Relief supplies stuck at Puerto Rico port
Relief supplies stuck at Puerto Rico port

The Jones Act has always been a big problem for Puerto Rico -- long before Hurricane Maria savaged the island.

The law dates back to 1920 and requires all goods ferried between U.S. ports to be carried on ships built, owned and operated by Americans. And those ships are far more expensive to buy and operate than ships flying foreign flags. As a result, it makes just about everything in Puerto Rico more expensive.

A 2012 study from the New York Federal Reserve found that shipping a container from the US East Coast to Puerto Rico cost $3,063. But shipping the same container on a foreign ship to the Dominican Republic nearby cost only $1,504. More broadly, the island loses $537 million per year as a result of the Jones Act, according to a different study conducted in 2010 at the University of Puerto Rico.

Related: Trump grants waiver on shipping rules for Puerto Rico

A 2010 study at the University of Puerto Rico concluded that the island lost $537 million per year as a result of the Jones Act.

Puerto Rican businesses and consumers feel the effects of the Jones Act every day. And the same goes for Hawaii, and to some extent in Alaska. But it gets little attention on the U.S. mainland, since it's often faster and cheaper move goods in the continental U.S. by rail, truck or pipeline.

"The [Puerto Rican] economy is fragile. Even if [the Jones Act] is adding an extra 10 or 20 cents on everything you use, you're talking about thousands of dollars a year for an economy that can't afford it," said Shane Skelton, policy advisor for the Alliance for Innovation and Infrastructure, a think tank that promotes economic efficiency.

"Unfortunately it really only comes to light when we have a catastrophe," he said. "We should look at the impact of this year round."

Government officials in Puerto Rico requested Wednesday that the law be waived temporarily to make it easier to ship emergency supplies to the island, and the Trump administration granted a 10-day waiver on Thursday. It's not clear how much the waiver will help during the current crisis, since the ports are already jammed with supplies that can't be distributed to people in need due to logistical problems on the island.

Related: Vital aid stranded at Puerto Rico's main port

Many critics of the Jones Act, including Republican Senator John McCain, have argued for years that it should be permanently repealed since the higher shipping costs are a drag on Puerto Rico's already struggling economy.

But U.S. shipping lines that benefit from the law have fought successfully to keep it in place. It protects thousands of American maritime jobs, and it's unlikely to be changed in the current protectionist political environment, Skelton said. Still he and other experts say it may cost more jobs than it protects, since businesses on the island buy imported goods which can be shipped at a lower cost on boats flying foreign flags.

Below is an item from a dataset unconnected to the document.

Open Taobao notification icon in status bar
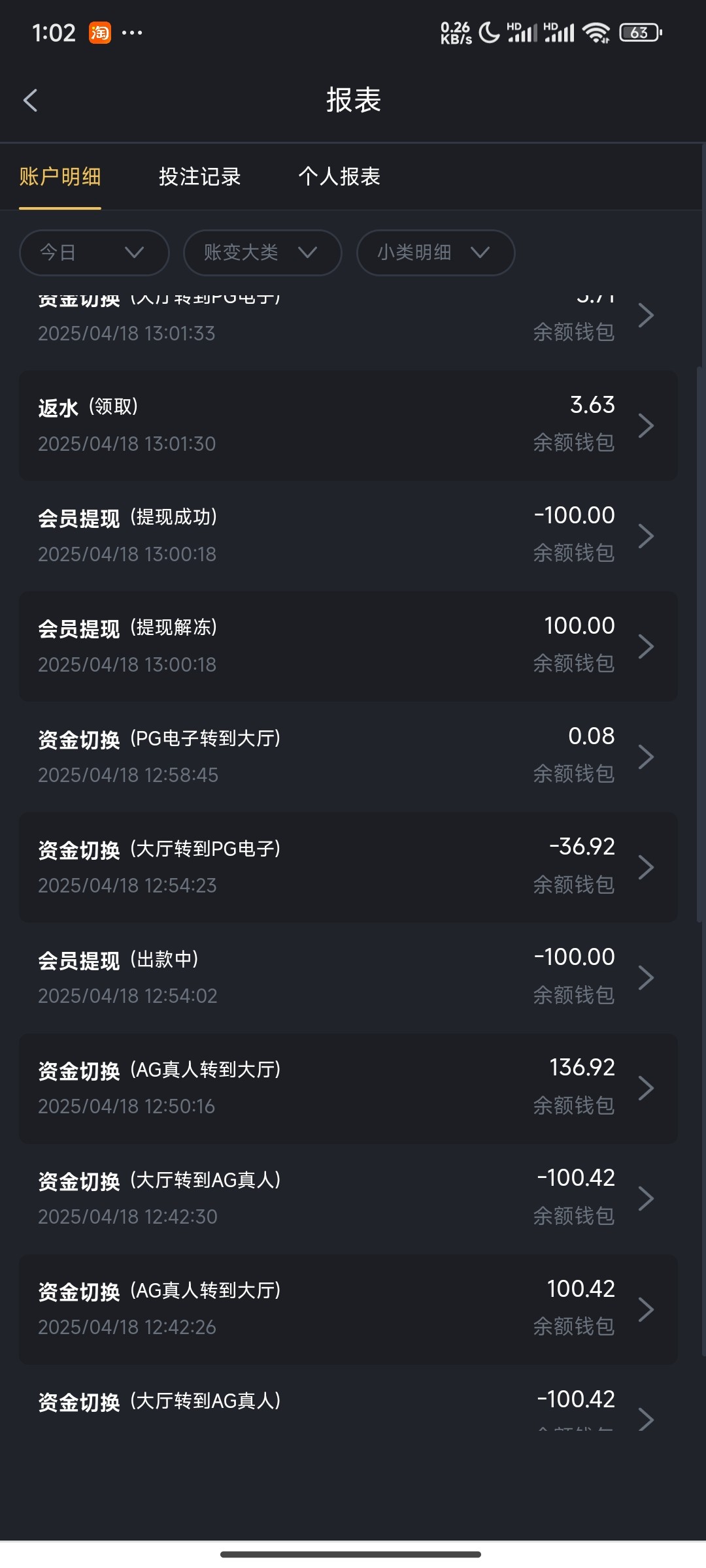100,33

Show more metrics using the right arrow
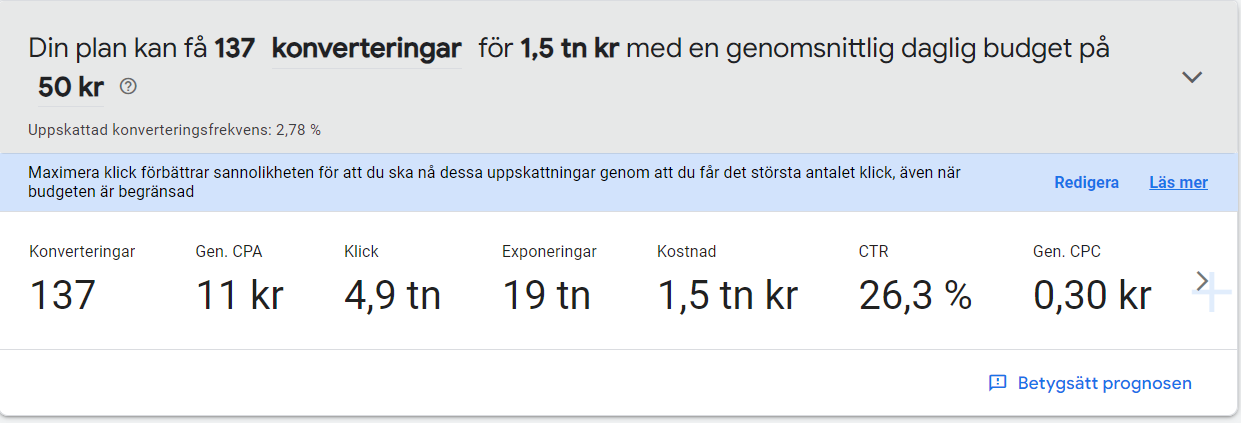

Related: Puerto Rico crisis - What the Jones Act controversy is all about

"The rate difference between Jones Act carriers and foreign carriers has led farmers and ranchers on the island to more often source animal feed and crop fertilizers from foreign sources than from U.S. domestic sources, even though commodity prices were stated to be similar," said a 2013 report by the GAO. Most fuel on the island is also bought from foreign countries for the same reason.

But the GAO said it is difficult to determine the true additional cost of shipping because of the Jones Act. The trade group for the U.S. carriers argues scrapping the law would hurt the Puerto Rican economy, not help it.

"American domestic carriers are making some of the largest private sector investments currently underway in Puerto Rico by investing nearly $1 billion in new vessels, equipment, and infrastructure," said the American Maritime Partnership. "They employ hundreds of Puerto Rican American citizens on the island and on vessels serving the market, providing highly reliable, low-cost maritime and logistics services. These private sector jobs and reliable services are important to the long-term recovery of the Puerto Rican economy and would be jeopardized by changes to the Jones Act."